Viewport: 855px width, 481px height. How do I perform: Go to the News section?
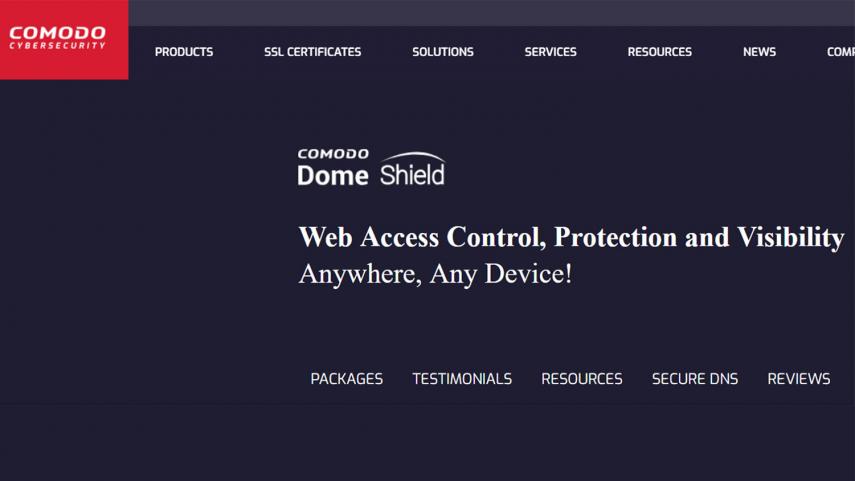coord(759,52)
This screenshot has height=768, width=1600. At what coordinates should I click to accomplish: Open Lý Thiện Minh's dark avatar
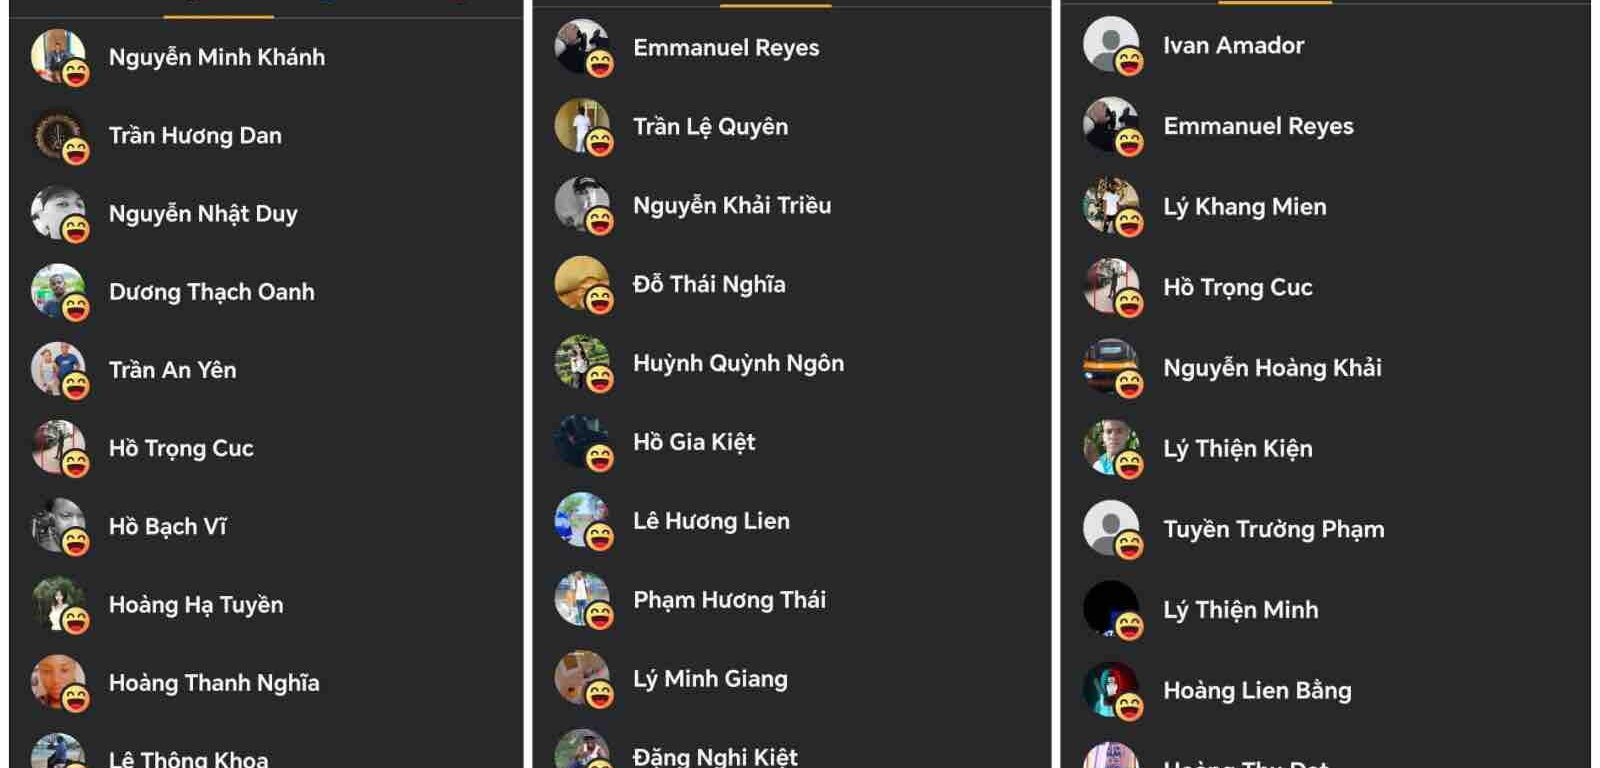1111,608
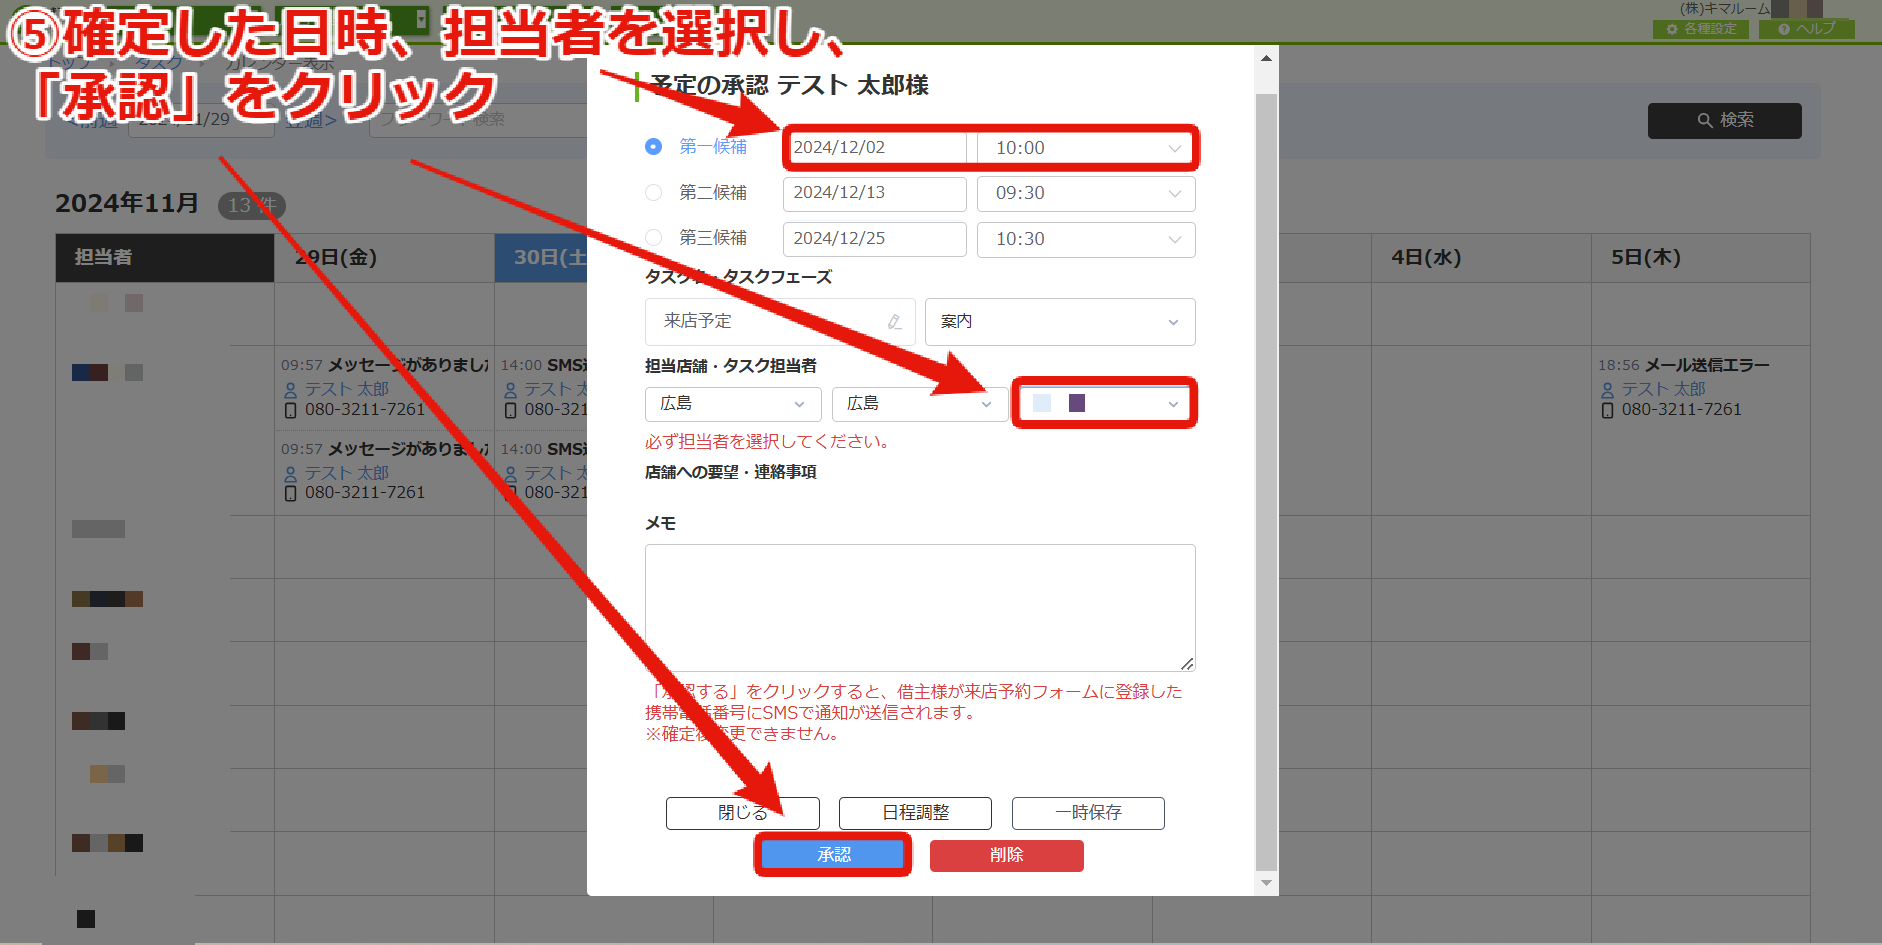
Task: Click the scrollbar down arrow in the dialog
Action: 1266,883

-=-=-=-=-

● About this task
Copy exactly the lines running from the line with "This screenshot has" to the final line of the listing, keeping both ends and dropping any picture.

● Answer for the task
This screenshot has height=768, width=1600. At what coordinates should I click to accomplish: Open Lý Thiện Minh's dark avatar
1111,608
Task: Click the scrollbar down arrow in the dialog
Action: 1266,883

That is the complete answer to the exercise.